Можно назвать это нехудожественностью морализирования, а можно сказать,
что при всей глубине, правдивости, первозданности Улисс уступает Иосифу, и
это - такое же поражение Джойса, как осознание им силы толстовского Много ли
человеку земли нужно? Но - в равной мере - при всей евангелической чистоте
Иосиф уступает Улиссу по широте спектра человеческой природы, не говоря уж о
его идеологичности, программности, святочности. Все это, будучи победой
Манна над фашизмом, является его художественным поражением и отказом от
человека истинного, где под истиной понимается - все!

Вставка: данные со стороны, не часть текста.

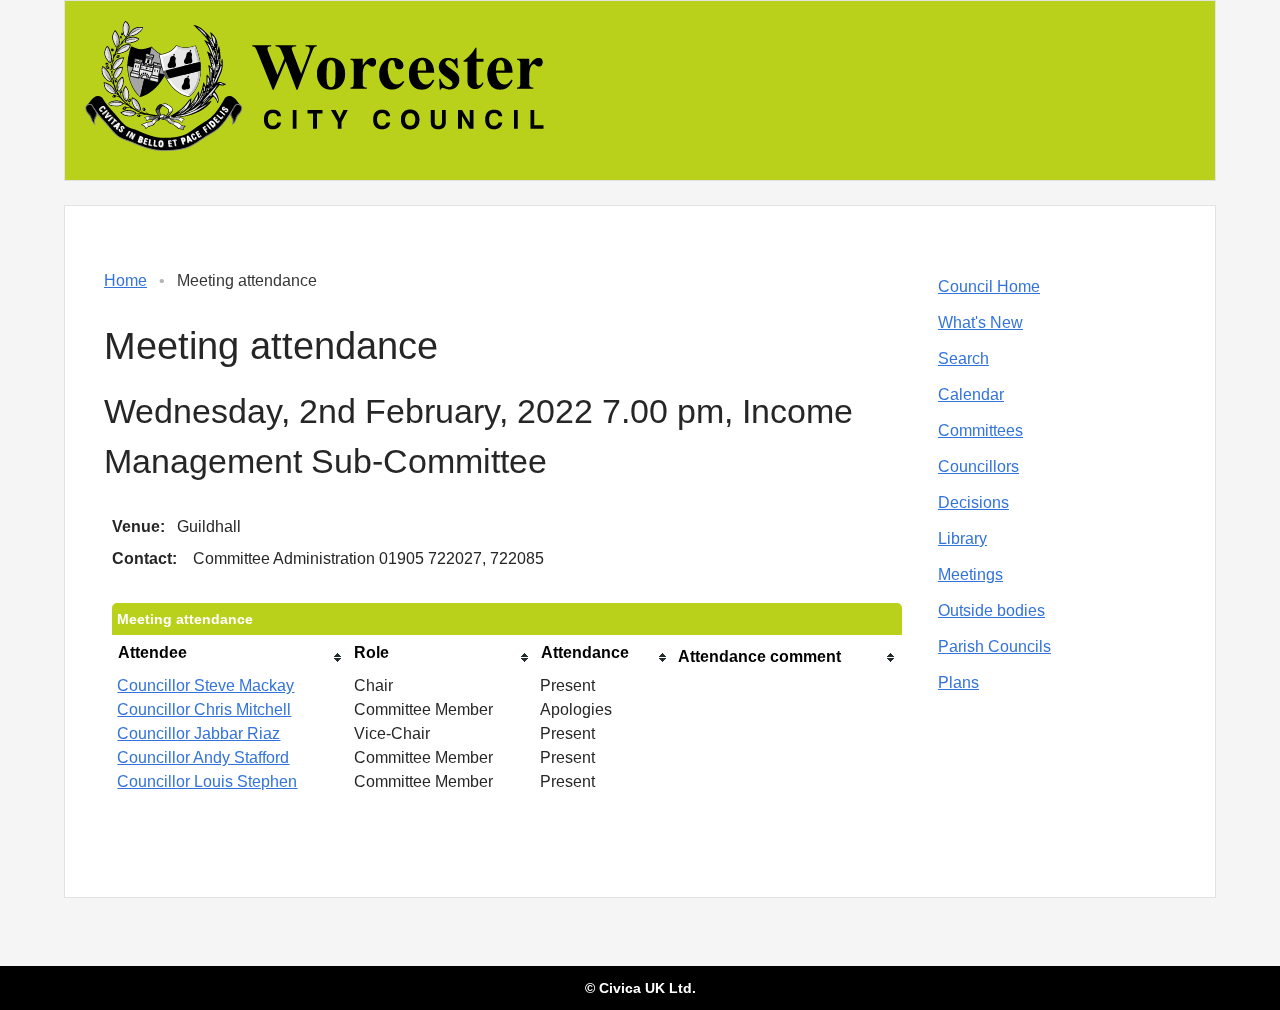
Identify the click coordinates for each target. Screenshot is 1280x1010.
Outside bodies (991, 610)
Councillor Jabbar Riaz (198, 733)
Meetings (970, 574)
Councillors (978, 466)
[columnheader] (230, 657)
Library (962, 538)
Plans (958, 682)
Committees (980, 430)
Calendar (971, 394)
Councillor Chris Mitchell (204, 709)
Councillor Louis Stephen (207, 781)
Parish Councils (994, 646)
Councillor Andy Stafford (203, 757)
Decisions (973, 502)
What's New (980, 322)
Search (963, 358)
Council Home (989, 286)
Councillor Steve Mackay (205, 685)
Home (125, 280)
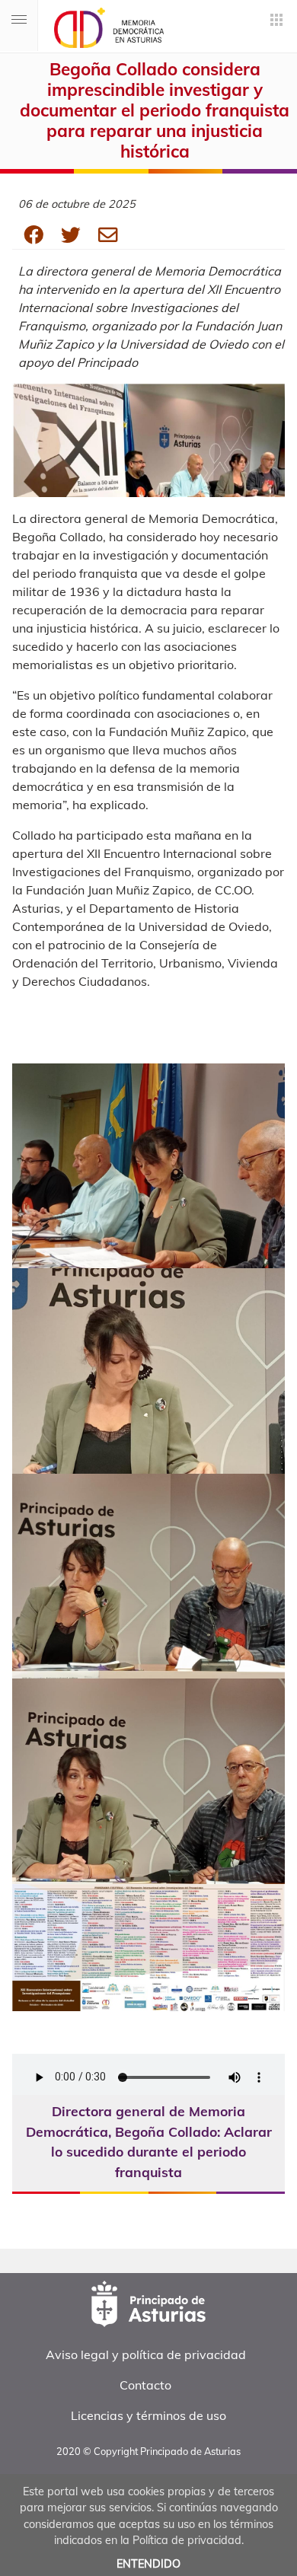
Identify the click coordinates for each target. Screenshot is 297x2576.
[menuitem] (145, 2354)
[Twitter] (79, 234)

По духу своему Иосиф ближе к Поминкам, чем к Улиссу - и там, и там
акцент сделан не на мифологичность, а не на психологичность.
Да, да, рационализм и страстная влюбленность в мысль тоже творили свои
мифы - в то же время и с почти тем же жизненным охватом. Вспомним хотя бы
Назад к Мафусаилу, где разум состязается в фантазии с интуицией, и,
возможно, превосходит ее изобретательностью, но... не глубиной. Он, как и
должно разуму, верит в возможность новых редакций мира, видит плоды старых
и... все равно верит...
Нет, что я говорю? - Манн лучше, чем кто-либо иной понимал
двойственность и амбивалентность упадка, который может быть не только
разрушительным, но и созидательным. Ведь именно упадок Афин вел к Платону,
упадок Рима - к Петронию, Ювеналу, Проперцию и Вергилию, закат Европы - к
Джойсу, наша революция - к Булгакову и Платонову.
"Упадок" - это может означать утончение, углубление, облагораживание;
он может не иметь никакого отношения к смерти и к концу, напротив, он может
означать подъем, возвышение, усовершенствование жизни.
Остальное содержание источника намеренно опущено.